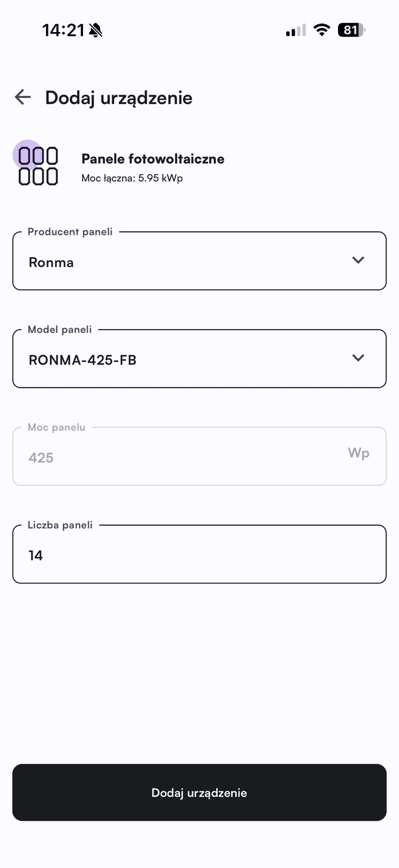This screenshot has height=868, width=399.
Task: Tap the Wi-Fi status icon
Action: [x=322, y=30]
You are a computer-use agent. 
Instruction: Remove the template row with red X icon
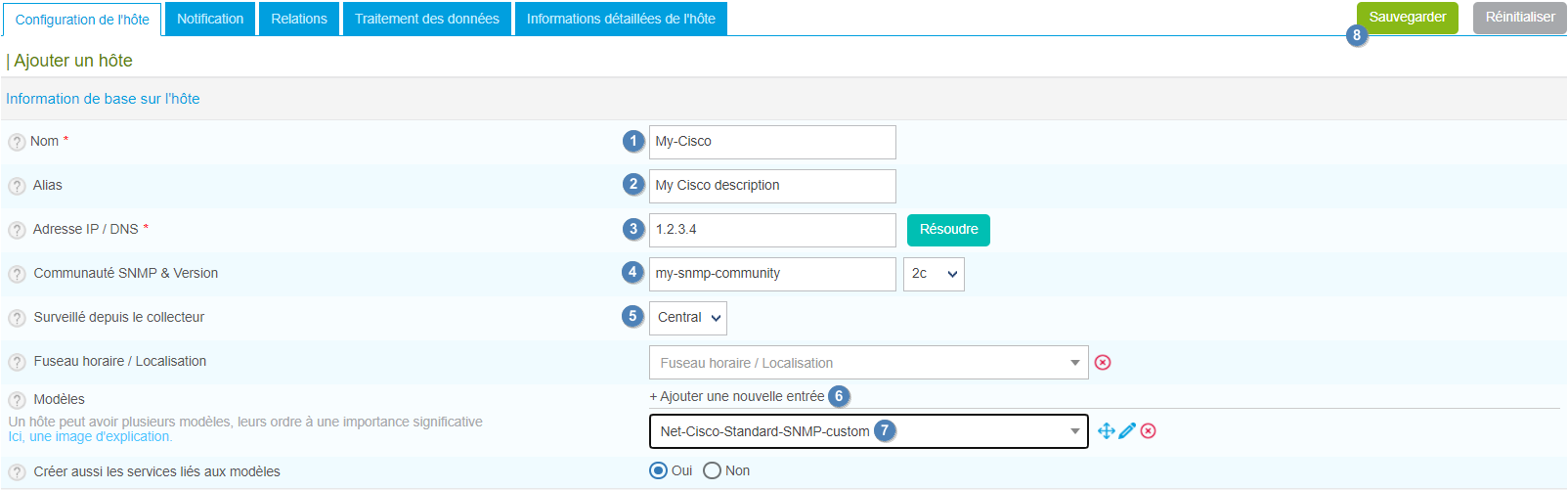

□ □ □ □ □

Render every line of the rows above as a numbered list, omitting blank lines and leaving the pictures out.

*FINAL RESULT:*
1. This screenshot has height=868, width=399.
2. Task: Tap the Wi-Fi status icon
3. Action: [x=322, y=30]
4. You are a computer-use agent. 
5. Instruction: Remove the template row with red X icon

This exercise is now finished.